SMT techniques (was Re: group buy for homebrew CPUs?)
Don
THX1138 at dakotacom.net
Sat Aug 12 12:15:30 CDT 2006
Dave McGuire wrote:
> Ethan Dicks wrote:
>> I _have_ thought about that for replacement -8/L and -8/i boards -
>> design a simple board with, say, 4 to 6 16-pin SO pads and decoupling
>> caps and a dual row of jumper pads to cross-connect the edge fingers
>> to the various chip pads to be able to replicate, say, an M111 vs an
>> M117. The "problem" is that I doubt you could get real TTL (not
>> LS-TTL) parts in SO. I haven't experimented with replacing TTL with
>> LS parts in any of my -8s, so I don't know if there would be any
>> issues or not. So far, I've always had enough of the right things on
>> hand when I go to replace a chip on an M-series module. I would think
>> that the dimensions could be on the order of 2 x the size of just the
>> area of the fingers.
>>
>> The advantage, of course, is that it would be easy to make a large
>> number of these on one PCB panel, reducing per-unit costs. Using one
>> (or maybe two at most) base designs would also help quantity issues.

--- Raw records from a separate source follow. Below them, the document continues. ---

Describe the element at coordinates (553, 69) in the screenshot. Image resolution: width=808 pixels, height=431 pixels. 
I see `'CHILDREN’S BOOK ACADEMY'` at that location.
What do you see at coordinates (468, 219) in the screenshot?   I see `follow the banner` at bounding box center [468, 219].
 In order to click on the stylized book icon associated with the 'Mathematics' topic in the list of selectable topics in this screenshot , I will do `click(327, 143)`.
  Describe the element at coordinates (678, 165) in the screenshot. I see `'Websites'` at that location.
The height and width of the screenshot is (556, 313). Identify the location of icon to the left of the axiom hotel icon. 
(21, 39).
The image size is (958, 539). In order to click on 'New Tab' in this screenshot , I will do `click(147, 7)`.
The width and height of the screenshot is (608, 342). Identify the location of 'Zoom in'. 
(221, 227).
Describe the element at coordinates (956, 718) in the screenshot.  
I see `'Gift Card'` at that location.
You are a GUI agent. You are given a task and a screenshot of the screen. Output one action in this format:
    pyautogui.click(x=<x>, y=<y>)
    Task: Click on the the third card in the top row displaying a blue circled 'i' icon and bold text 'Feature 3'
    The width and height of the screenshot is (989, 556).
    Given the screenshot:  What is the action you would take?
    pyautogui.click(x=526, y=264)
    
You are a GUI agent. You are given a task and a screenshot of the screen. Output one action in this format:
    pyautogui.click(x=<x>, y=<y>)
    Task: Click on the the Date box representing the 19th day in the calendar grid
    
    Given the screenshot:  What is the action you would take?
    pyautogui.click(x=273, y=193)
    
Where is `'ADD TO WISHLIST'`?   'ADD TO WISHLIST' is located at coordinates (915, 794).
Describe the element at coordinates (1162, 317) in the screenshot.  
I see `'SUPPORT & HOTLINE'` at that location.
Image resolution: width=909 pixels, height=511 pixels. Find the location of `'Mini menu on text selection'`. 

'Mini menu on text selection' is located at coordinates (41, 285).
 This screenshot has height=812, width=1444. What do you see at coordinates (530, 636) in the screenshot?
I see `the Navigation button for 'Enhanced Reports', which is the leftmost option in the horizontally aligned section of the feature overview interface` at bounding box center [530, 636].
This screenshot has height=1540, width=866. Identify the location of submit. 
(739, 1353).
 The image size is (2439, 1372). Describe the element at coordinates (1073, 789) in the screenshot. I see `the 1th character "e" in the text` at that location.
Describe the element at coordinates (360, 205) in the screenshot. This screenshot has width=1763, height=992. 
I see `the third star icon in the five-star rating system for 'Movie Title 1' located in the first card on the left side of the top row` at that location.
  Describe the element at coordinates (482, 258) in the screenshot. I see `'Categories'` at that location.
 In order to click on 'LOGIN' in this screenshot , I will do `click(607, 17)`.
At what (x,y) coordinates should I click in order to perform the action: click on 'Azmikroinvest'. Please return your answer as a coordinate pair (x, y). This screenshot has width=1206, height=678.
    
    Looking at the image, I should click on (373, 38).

>> You could sit down one day and make a stack of a dozen M111s, then
>> make two dozen M113s the next day with the same PCB; just add the
>> right SO-parts and configure the jumpers in the right order, and there
>> you are.
>
> A variation on this theme might be to build a very small number of
> different types of boards, but with a CPLD on each one...a small, cheap
> one like a Xilinx XC9536 (something like $3/ea qty. 1)...then have a
> JTAG connector on each board, and squirt the "personality" into the
> board that way. I've not had a chance to work closely with
> FlipChip-based machines (unfortunately) so I don't know how much
> consistency there is on things like power pins and such, so I don't know
> if this'd be practical, but I think it's an interesting idea.
I think that skirts the appeal of a *real* "miniture PDP".
E.g., why not just do the whole design in an FPGA? It would
be a pretty boring accomplishment... :-(
OTOH, having the exact same design done in "miniature
technology" would be cool!
I've a friend who had a miniature pinball machine (intended
as a "bar top" device). Roughly 10"x24" with everything
scaled down (and made in stainless!). *That* was cool!